#### Given request
Rewrite the lines below, substituting "To carry out" for every occurrence of "To accomplish" and leaving everything else unchanged.

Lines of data
• • • •

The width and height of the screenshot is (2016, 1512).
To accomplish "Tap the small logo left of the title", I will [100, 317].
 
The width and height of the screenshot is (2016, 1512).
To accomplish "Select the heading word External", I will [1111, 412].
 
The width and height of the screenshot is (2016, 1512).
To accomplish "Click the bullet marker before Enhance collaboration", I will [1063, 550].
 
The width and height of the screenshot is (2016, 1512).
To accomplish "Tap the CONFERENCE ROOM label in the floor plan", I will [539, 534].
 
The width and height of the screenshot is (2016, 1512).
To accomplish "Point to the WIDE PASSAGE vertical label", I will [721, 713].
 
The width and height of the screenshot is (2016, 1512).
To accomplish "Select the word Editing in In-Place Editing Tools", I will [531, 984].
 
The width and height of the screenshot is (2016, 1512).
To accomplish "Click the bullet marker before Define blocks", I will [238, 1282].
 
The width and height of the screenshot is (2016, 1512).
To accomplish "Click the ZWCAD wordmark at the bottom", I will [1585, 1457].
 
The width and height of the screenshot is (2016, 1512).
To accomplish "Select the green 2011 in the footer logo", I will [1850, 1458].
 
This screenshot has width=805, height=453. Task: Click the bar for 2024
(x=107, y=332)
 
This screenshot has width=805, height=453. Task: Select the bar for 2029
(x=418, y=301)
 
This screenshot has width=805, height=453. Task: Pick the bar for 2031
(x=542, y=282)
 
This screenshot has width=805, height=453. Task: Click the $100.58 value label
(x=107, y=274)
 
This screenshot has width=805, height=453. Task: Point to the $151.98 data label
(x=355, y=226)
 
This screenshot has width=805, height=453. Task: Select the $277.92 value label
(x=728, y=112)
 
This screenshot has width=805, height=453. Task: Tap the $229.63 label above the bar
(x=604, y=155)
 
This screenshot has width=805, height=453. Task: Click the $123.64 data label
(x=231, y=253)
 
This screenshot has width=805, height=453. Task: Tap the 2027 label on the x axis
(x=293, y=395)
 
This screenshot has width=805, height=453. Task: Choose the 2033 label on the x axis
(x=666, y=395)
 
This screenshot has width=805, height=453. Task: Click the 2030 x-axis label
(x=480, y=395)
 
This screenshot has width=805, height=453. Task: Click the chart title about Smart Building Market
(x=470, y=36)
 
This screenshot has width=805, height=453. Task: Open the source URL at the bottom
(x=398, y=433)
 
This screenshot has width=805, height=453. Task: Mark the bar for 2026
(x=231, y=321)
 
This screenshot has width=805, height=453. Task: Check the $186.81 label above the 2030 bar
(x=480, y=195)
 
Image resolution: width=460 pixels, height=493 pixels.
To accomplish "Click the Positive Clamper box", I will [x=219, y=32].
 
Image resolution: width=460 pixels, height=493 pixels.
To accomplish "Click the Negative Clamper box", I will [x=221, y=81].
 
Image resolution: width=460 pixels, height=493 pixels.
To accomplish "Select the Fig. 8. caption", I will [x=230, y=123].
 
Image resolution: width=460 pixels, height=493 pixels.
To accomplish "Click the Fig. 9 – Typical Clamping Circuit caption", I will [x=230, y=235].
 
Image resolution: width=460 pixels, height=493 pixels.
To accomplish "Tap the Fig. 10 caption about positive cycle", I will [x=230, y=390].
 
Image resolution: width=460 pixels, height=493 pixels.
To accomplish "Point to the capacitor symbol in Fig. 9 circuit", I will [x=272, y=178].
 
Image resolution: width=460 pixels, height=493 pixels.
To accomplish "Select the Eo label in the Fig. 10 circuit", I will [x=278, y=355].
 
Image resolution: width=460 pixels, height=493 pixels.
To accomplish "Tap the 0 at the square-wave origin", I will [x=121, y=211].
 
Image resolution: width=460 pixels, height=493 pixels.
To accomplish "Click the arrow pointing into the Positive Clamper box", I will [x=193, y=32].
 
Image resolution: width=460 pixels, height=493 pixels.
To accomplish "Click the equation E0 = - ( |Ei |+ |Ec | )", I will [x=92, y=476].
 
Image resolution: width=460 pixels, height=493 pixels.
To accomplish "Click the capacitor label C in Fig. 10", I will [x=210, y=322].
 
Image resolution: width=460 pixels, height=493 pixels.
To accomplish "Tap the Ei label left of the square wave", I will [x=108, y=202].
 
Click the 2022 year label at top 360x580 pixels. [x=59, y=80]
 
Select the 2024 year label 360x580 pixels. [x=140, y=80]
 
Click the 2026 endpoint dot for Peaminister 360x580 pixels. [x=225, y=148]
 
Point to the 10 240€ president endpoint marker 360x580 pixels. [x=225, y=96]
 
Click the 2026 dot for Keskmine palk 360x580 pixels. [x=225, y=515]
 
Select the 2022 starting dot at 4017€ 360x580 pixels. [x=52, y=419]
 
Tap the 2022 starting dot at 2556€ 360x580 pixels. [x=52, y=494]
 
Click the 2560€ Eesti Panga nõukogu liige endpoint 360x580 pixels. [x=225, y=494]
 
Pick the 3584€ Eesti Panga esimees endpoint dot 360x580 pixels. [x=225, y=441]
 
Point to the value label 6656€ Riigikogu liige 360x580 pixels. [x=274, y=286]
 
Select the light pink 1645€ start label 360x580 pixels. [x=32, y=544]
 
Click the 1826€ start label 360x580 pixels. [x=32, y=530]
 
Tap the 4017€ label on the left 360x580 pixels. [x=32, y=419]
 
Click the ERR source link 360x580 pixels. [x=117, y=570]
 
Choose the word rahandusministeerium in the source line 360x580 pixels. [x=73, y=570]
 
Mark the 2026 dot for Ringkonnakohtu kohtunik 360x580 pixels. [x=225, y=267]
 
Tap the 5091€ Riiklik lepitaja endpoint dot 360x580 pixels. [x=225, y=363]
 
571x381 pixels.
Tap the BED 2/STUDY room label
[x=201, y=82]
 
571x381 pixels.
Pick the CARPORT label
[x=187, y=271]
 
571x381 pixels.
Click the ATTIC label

• • • •

#### Full solution
The width and height of the screenshot is (2016, 1512).
To carry out "Tap the small logo left of the title", I will [100, 317].
 
The width and height of the screenshot is (2016, 1512).
To carry out "Select the heading word External", I will [1111, 412].
 
The width and height of the screenshot is (2016, 1512).
To carry out "Click the bullet marker before Enhance collaboration", I will [1063, 550].
 
The width and height of the screenshot is (2016, 1512).
To carry out "Tap the CONFERENCE ROOM label in the floor plan", I will [539, 534].
 
The width and height of the screenshot is (2016, 1512).
To carry out "Point to the WIDE PASSAGE vertical label", I will [721, 713].
 
The width and height of the screenshot is (2016, 1512).
To carry out "Select the word Editing in In-Place Editing Tools", I will [531, 984].
 
The width and height of the screenshot is (2016, 1512).
To carry out "Click the bullet marker before Define blocks", I will [238, 1282].
 
The width and height of the screenshot is (2016, 1512).
To carry out "Click the ZWCAD wordmark at the bottom", I will [1585, 1457].
 
The width and height of the screenshot is (2016, 1512).
To carry out "Select the green 2011 in the footer logo", I will [1850, 1458].
 
This screenshot has width=805, height=453. Task: Click the bar for 2024
(x=107, y=332)
 
This screenshot has width=805, height=453. Task: Select the bar for 2029
(x=418, y=301)
 
This screenshot has width=805, height=453. Task: Pick the bar for 2031
(x=542, y=282)
 
This screenshot has width=805, height=453. Task: Click the $100.58 value label
(x=107, y=274)
 
This screenshot has width=805, height=453. Task: Point to the $151.98 data label
(x=355, y=226)
 
This screenshot has width=805, height=453. Task: Select the $277.92 value label
(x=728, y=112)
 
This screenshot has width=805, height=453. Task: Tap the $229.63 label above the bar
(x=604, y=155)
 
This screenshot has width=805, height=453. Task: Click the $123.64 data label
(x=231, y=253)
 
This screenshot has width=805, height=453. Task: Tap the 2027 label on the x axis
(x=293, y=395)
 
This screenshot has width=805, height=453. Task: Choose the 2033 label on the x axis
(x=666, y=395)
 
This screenshot has width=805, height=453. Task: Click the 2030 x-axis label
(x=480, y=395)
 
This screenshot has width=805, height=453. Task: Click the chart title about Smart Building Market
(x=470, y=36)
 
This screenshot has width=805, height=453. Task: Open the source URL at the bottom
(x=398, y=433)
 
This screenshot has width=805, height=453. Task: Mark the bar for 2026
(x=231, y=321)
 
This screenshot has width=805, height=453. Task: Check the $186.81 label above the 2030 bar
(x=480, y=195)
 
Image resolution: width=460 pixels, height=493 pixels.
To carry out "Click the Positive Clamper box", I will [x=219, y=32].
 
Image resolution: width=460 pixels, height=493 pixels.
To carry out "Click the Negative Clamper box", I will [x=221, y=81].
 
Image resolution: width=460 pixels, height=493 pixels.
To carry out "Select the Fig. 8. caption", I will [x=230, y=123].
 
Image resolution: width=460 pixels, height=493 pixels.
To carry out "Click the Fig. 9 – Typical Clamping Circuit caption", I will [x=230, y=235].
 
Image resolution: width=460 pixels, height=493 pixels.
To carry out "Tap the Fig. 10 caption about positive cycle", I will [x=230, y=390].
 
Image resolution: width=460 pixels, height=493 pixels.
To carry out "Point to the capacitor symbol in Fig. 9 circuit", I will [x=272, y=178].
 
Image resolution: width=460 pixels, height=493 pixels.
To carry out "Select the Eo label in the Fig. 10 circuit", I will [x=278, y=355].
 
Image resolution: width=460 pixels, height=493 pixels.
To carry out "Tap the 0 at the square-wave origin", I will [x=121, y=211].
 
Image resolution: width=460 pixels, height=493 pixels.
To carry out "Click the arrow pointing into the Positive Clamper box", I will [x=193, y=32].
 
Image resolution: width=460 pixels, height=493 pixels.
To carry out "Click the equation E0 = - ( |Ei |+ |Ec | )", I will [x=92, y=476].
 
Image resolution: width=460 pixels, height=493 pixels.
To carry out "Click the capacitor label C in Fig. 10", I will [x=210, y=322].
 
Image resolution: width=460 pixels, height=493 pixels.
To carry out "Tap the Ei label left of the square wave", I will [x=108, y=202].
 
Click the 2022 year label at top 360x580 pixels. [x=59, y=80]
 
Select the 2024 year label 360x580 pixels. [x=140, y=80]
 
Click the 2026 endpoint dot for Peaminister 360x580 pixels. [x=225, y=148]
 
Point to the 10 240€ president endpoint marker 360x580 pixels. [x=225, y=96]
 
Click the 2026 dot for Keskmine palk 360x580 pixels. [x=225, y=515]
 
Select the 2022 starting dot at 4017€ 360x580 pixels. [x=52, y=419]
 
Tap the 2022 starting dot at 2556€ 360x580 pixels. [x=52, y=494]
 
Click the 2560€ Eesti Panga nõukogu liige endpoint 360x580 pixels. [x=225, y=494]
 
Pick the 3584€ Eesti Panga esimees endpoint dot 360x580 pixels. [x=225, y=441]
 
Point to the value label 6656€ Riigikogu liige 360x580 pixels. [x=274, y=286]
 
Select the light pink 1645€ start label 360x580 pixels. [x=32, y=544]
 
Click the 1826€ start label 360x580 pixels. [x=32, y=530]
 
Tap the 4017€ label on the left 360x580 pixels. [x=32, y=419]
 
Click the ERR source link 360x580 pixels. [x=117, y=570]
 
Choose the word rahandusministeerium in the source line 360x580 pixels. [x=73, y=570]
 
Mark the 2026 dot for Ringkonnakohtu kohtunik 360x580 pixels. [x=225, y=267]
 
Tap the 5091€ Riiklik lepitaja endpoint dot 360x580 pixels. [x=225, y=363]
 
571x381 pixels.
Tap the BED 2/STUDY room label
[x=201, y=82]
 
571x381 pixels.
Pick the CARPORT label
[x=187, y=271]
 
571x381 pixels.
Click the ATTIC label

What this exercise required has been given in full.